● **YOUR ASSIGNMENT**
Each line of the data that mentions the string "Viewport" needs to be identified and copied.

● **GIVEN DATA**
========================

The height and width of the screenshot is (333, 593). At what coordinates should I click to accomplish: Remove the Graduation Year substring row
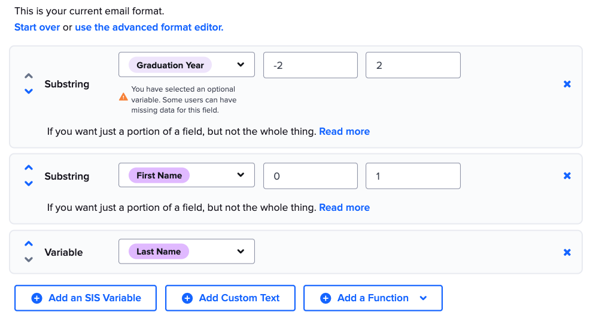pyautogui.click(x=567, y=84)
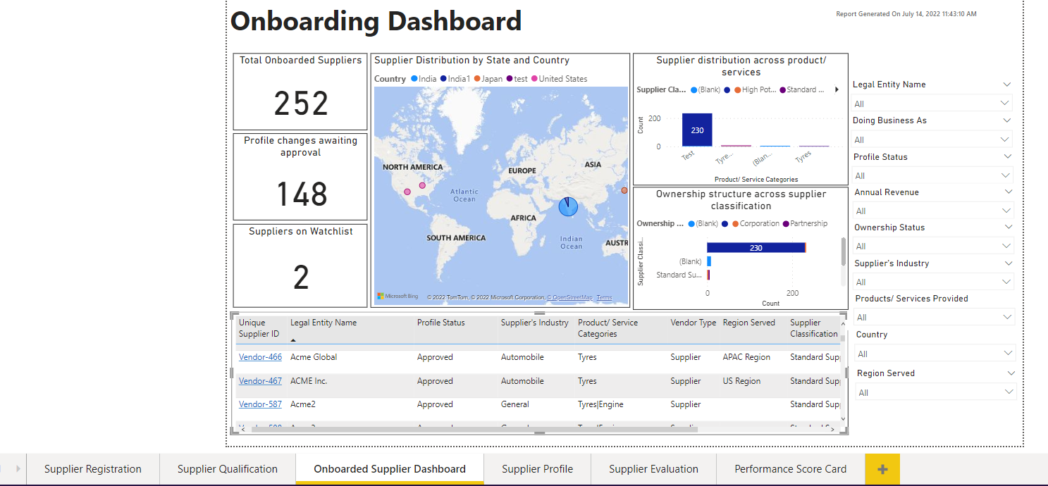Click the India pie marker on map
This screenshot has height=486, width=1048.
pos(568,206)
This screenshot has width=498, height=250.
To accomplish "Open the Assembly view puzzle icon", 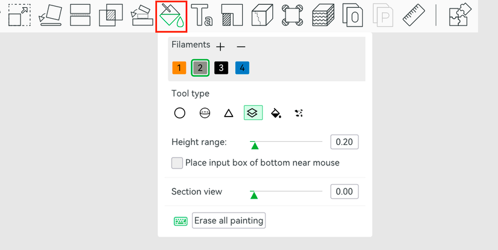I will [458, 15].
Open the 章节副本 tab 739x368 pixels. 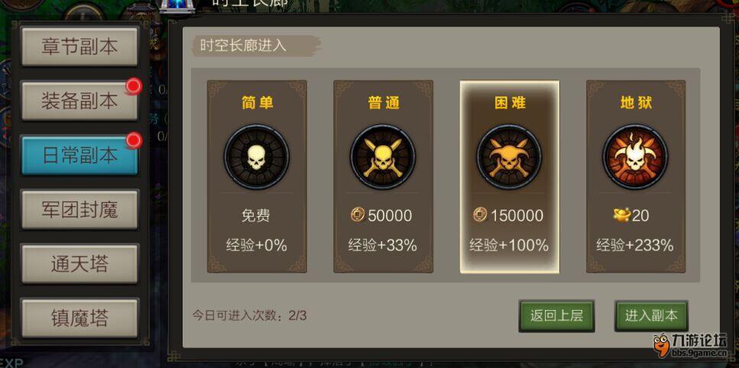(79, 47)
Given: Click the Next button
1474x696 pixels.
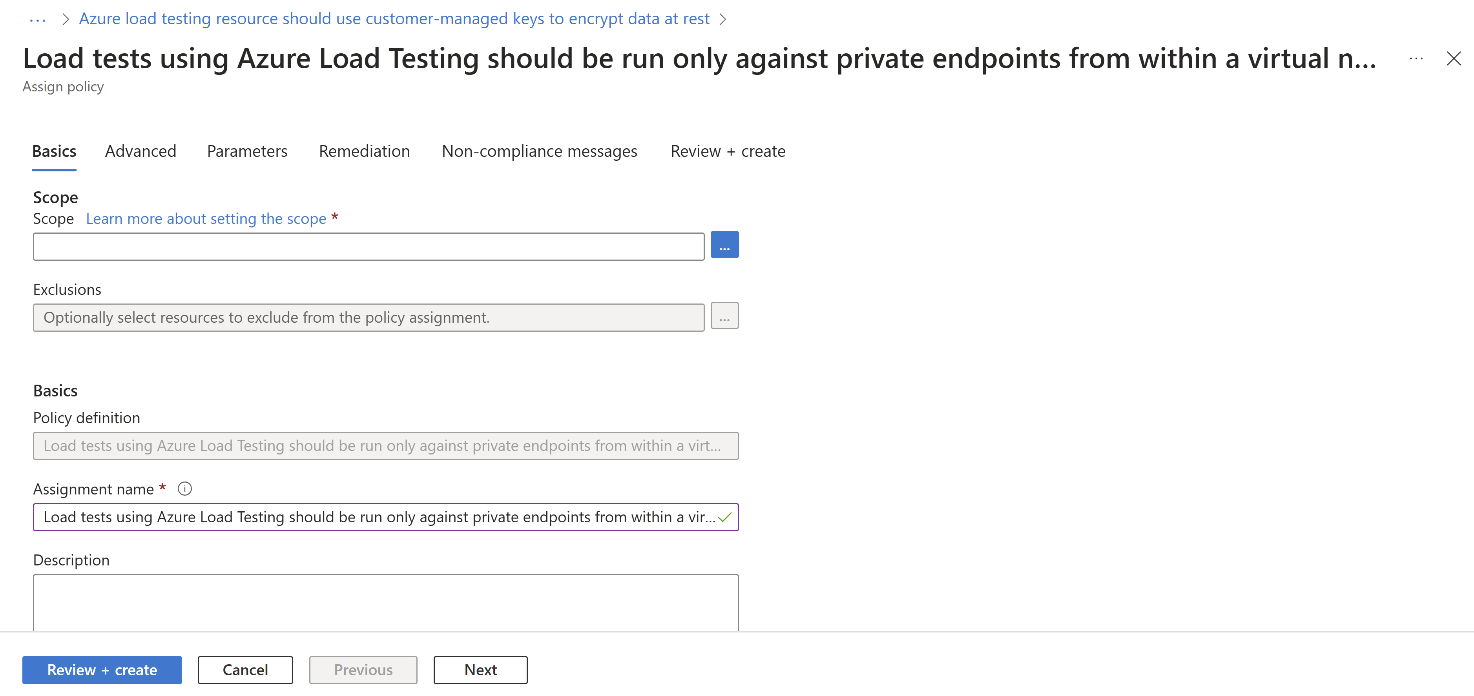Looking at the screenshot, I should pyautogui.click(x=480, y=670).
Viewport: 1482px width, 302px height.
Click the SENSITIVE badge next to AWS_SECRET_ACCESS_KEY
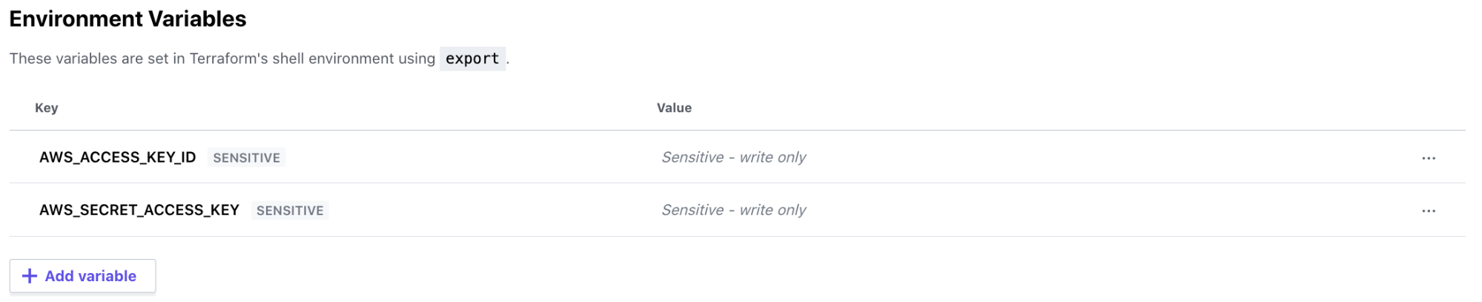tap(290, 210)
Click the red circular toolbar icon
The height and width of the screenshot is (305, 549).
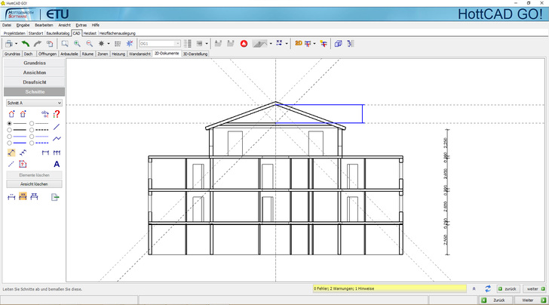tap(244, 44)
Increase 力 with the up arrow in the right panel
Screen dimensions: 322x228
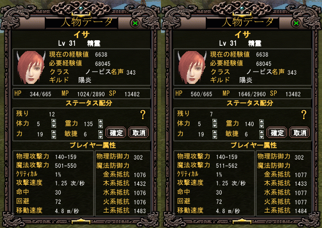[214, 132]
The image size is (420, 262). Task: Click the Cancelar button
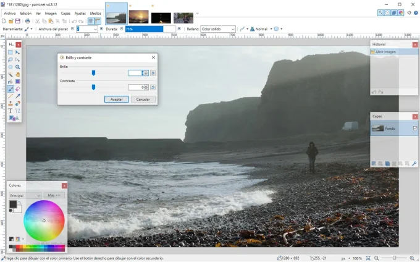pyautogui.click(x=143, y=99)
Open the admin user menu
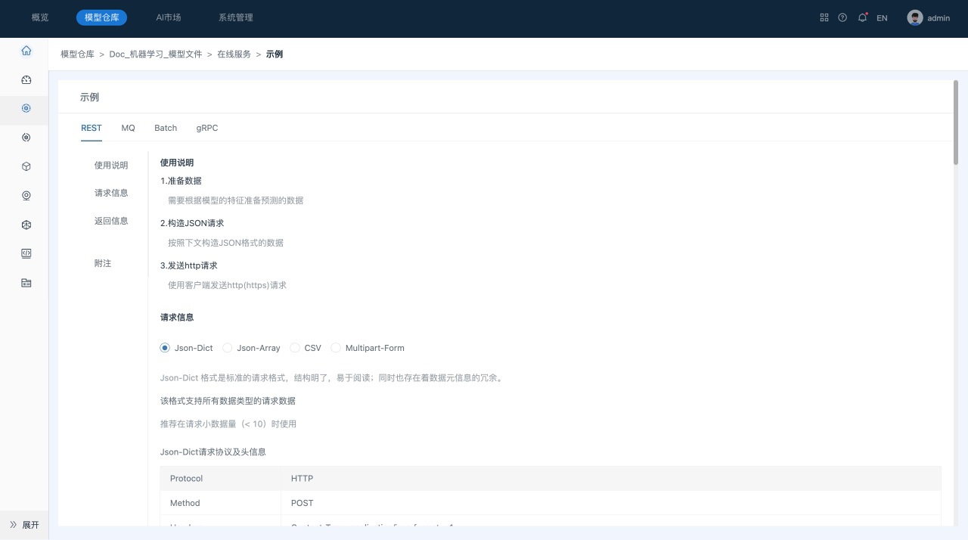Screen dimensions: 968x540 pos(929,18)
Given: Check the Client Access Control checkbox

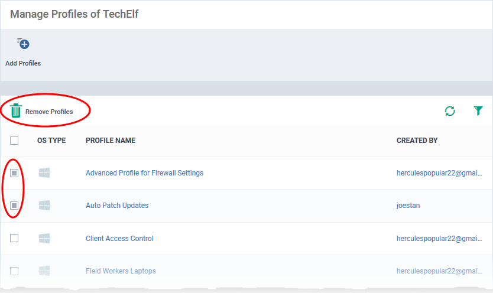Looking at the screenshot, I should 14,238.
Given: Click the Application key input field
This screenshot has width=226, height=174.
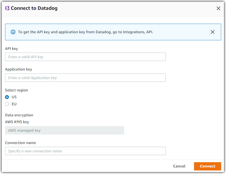Looking at the screenshot, I should pyautogui.click(x=85, y=78).
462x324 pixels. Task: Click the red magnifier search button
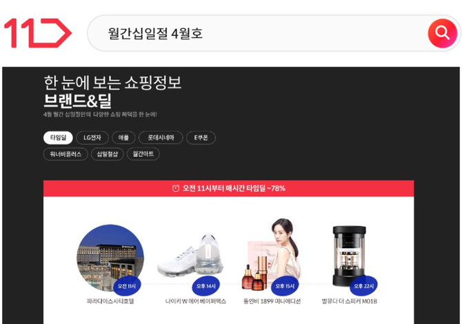(442, 33)
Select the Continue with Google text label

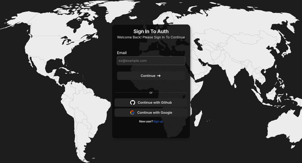click(155, 112)
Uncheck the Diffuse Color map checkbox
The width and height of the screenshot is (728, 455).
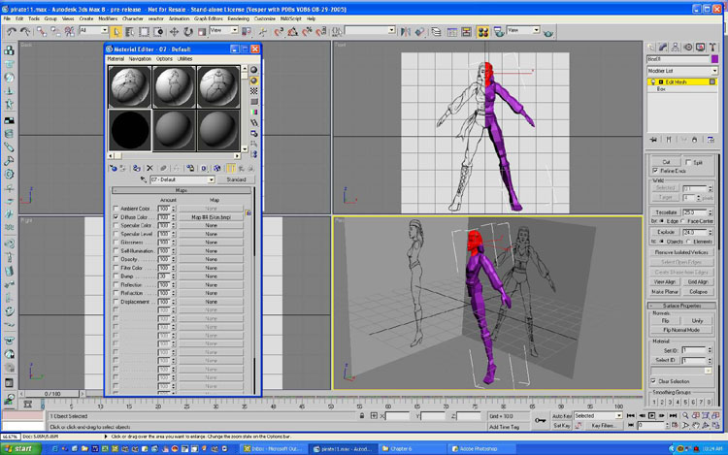point(116,217)
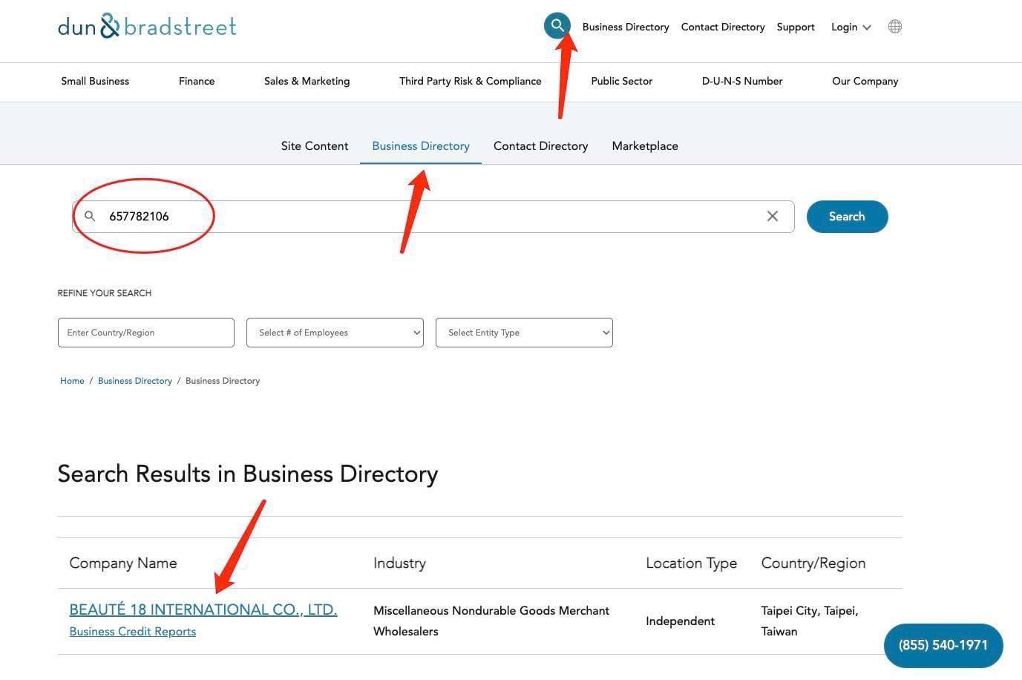Open the globe language selector

coord(894,27)
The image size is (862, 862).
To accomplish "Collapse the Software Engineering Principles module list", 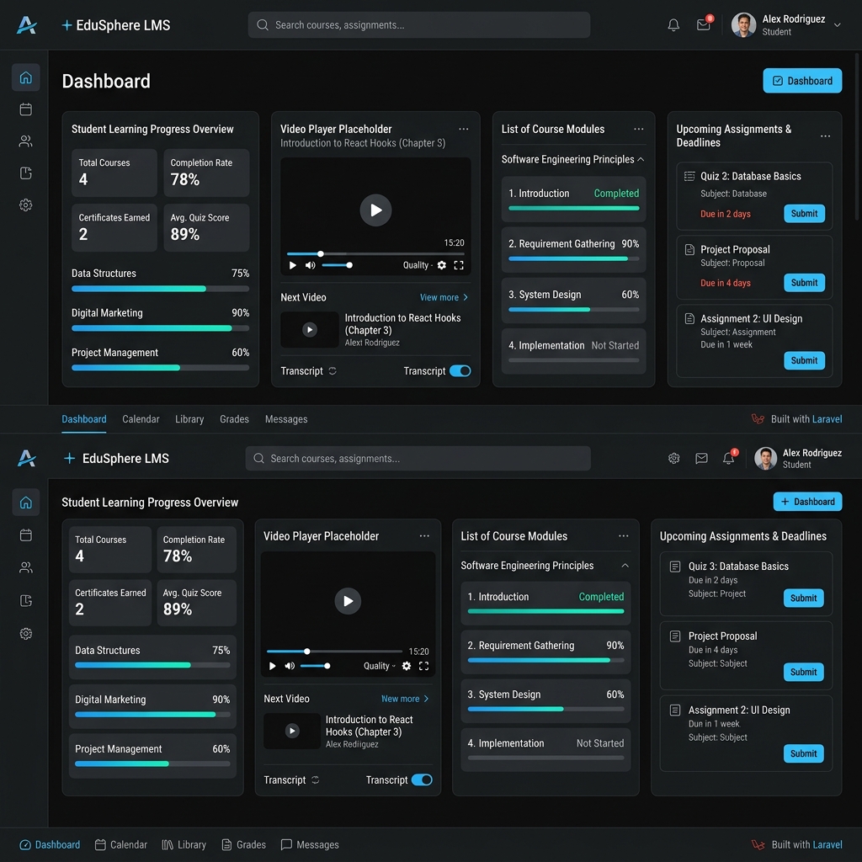I will click(x=641, y=158).
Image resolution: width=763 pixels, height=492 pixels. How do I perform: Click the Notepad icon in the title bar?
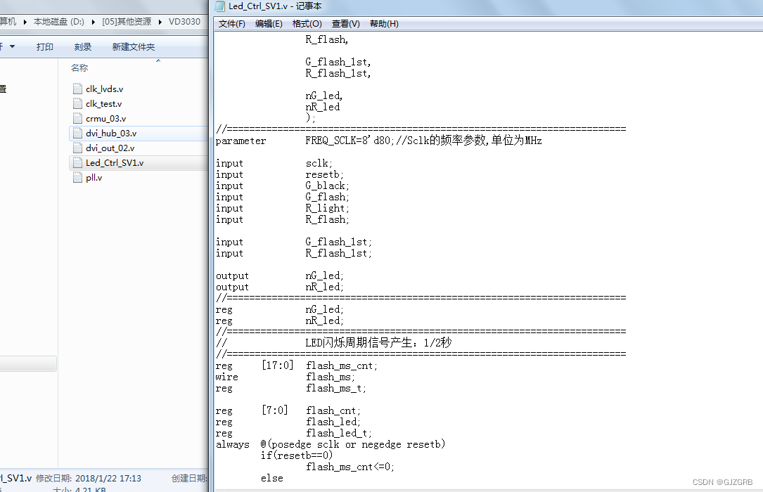point(219,6)
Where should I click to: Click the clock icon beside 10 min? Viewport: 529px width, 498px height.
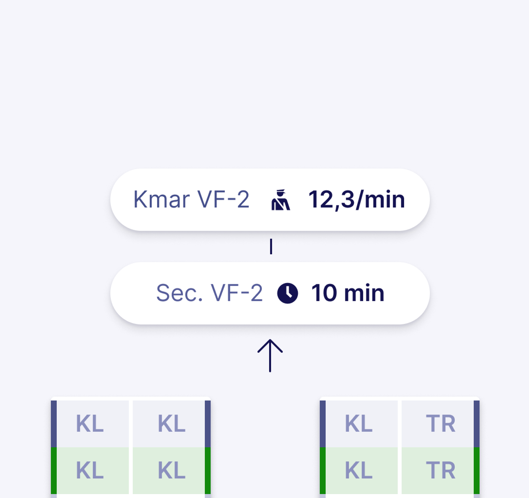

========================

● **RESPONSE FOR THIS EXERCISE**
Viewport: 1482px width, 302px height.
Where should I click to: Click the clock icon beside 10 min? Viewport: 529px width, 498px height.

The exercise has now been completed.